Jordan goes on to mention that when Moses, under the inspiration of the Holy Spirit, preaches the sermon we call Deuteronomy, he has been meditating on Genesis and Exodus and Leviticus for thirty-eight years. If we haven’t done that, we can’t really expect Deuteronomy to be crystal clear to us on a first reading:

“Moses has done that for 38 years. You and I haven’t. Now he puts Deuteronomy down, and what is Deuteronomy? It’s the fruit of 38 years of reflection on all the details in Exodus and Leviticus.

“To understand Deuteronomy really well, we would need to understand everything in Exodus and Leviticus and then we’d have to think about how they go together in a real life context for a long time. Then you’d be in a position to understand what was in Moses’ mind when he wrote Deuteronomy.

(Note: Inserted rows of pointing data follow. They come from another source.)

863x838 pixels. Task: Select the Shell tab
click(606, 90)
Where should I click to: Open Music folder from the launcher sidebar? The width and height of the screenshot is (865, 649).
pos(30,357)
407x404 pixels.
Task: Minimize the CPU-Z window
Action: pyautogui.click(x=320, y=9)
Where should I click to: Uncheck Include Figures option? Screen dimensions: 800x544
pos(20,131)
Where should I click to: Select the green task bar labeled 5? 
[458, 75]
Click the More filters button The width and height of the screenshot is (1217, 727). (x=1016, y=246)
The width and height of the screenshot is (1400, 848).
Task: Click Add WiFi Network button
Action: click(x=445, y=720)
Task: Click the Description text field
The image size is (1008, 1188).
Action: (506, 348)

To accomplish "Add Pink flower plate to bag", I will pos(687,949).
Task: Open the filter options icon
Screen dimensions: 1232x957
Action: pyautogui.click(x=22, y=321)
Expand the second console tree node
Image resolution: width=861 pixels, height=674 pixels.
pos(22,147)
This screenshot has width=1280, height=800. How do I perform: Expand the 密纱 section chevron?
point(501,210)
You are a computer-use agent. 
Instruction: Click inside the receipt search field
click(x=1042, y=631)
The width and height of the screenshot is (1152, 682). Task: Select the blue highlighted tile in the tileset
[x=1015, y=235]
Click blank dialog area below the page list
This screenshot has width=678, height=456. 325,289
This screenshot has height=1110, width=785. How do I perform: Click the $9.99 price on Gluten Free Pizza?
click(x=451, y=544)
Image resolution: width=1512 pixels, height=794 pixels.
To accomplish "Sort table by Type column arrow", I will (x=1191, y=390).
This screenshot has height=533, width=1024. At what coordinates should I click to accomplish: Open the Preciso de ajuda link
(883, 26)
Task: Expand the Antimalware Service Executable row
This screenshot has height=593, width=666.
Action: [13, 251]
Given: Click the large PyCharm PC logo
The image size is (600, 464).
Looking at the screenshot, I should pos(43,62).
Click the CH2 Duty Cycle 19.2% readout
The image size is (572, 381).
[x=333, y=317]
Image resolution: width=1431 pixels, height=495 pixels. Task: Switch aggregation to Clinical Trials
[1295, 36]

“That’s not to say that we can’t get anything out of Deuteronomy. But it is to say that there’s some complicated things in here that a lot of people haven’t gotten and that we’re not going to get today either.

“But it illustrates just how rich this book is, because Deuteronomy is the culmination of the first five books of the Bible. Everything is rolled together in Deuteronomy as a result of Moses’ reflections, under divine inspiration. So we shouldn’t expect it to be completely transparent.”